Start of INFORMATION SHOWN
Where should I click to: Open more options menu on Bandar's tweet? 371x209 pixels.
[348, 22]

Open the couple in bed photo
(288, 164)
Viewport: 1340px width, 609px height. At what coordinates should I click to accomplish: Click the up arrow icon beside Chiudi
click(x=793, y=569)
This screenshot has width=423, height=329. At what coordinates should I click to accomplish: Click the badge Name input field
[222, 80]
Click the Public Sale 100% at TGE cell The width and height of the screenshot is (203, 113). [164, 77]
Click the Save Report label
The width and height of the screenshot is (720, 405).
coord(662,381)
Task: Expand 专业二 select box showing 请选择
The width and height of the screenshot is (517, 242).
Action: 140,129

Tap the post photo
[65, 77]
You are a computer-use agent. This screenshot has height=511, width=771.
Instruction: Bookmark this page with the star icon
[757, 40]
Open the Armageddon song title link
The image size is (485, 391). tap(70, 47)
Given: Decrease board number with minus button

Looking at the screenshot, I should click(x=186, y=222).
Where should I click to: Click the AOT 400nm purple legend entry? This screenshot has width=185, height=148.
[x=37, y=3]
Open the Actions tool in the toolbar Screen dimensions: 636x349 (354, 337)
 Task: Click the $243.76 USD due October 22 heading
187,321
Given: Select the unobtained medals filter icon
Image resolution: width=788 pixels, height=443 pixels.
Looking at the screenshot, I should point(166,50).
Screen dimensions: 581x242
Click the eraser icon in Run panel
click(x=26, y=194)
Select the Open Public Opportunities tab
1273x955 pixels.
End of INFORMATION SHOWN
● **WHAT YOU ARE ASKED TO DO**: Copy out the part of the data above that opens with the line containing "Task: Expand 专业二 select box showing 请选择" and runs through the end of the data, reproducing every line in it verbatim.

● **RESULT OF THIS EXERCISE**:
Task: Expand 专业二 select box showing 请选择
The width and height of the screenshot is (517, 242).
Action: 140,129

Tap the post photo
[65, 77]
You are a computer-use agent. This screenshot has height=511, width=771.
Instruction: Bookmark this page with the star icon
[757, 40]
Open the Armageddon song title link
The image size is (485, 391). tap(70, 47)
Given: Decrease board number with minus button

Looking at the screenshot, I should click(x=186, y=222).
Where should I click to: Click the AOT 400nm purple legend entry? This screenshot has width=185, height=148.
[x=37, y=3]
Open the Actions tool in the toolbar Screen dimensions: 636x349 (354, 337)
 Task: Click the $243.76 USD due October 22 heading
187,321
Given: Select the unobtained medals filter icon
Image resolution: width=788 pixels, height=443 pixels.
Looking at the screenshot, I should point(166,50).
Screen dimensions: 581x242
Click the eraser icon in Run panel
click(x=26, y=194)
Select the Open Public Opportunities tab
1273x955 pixels.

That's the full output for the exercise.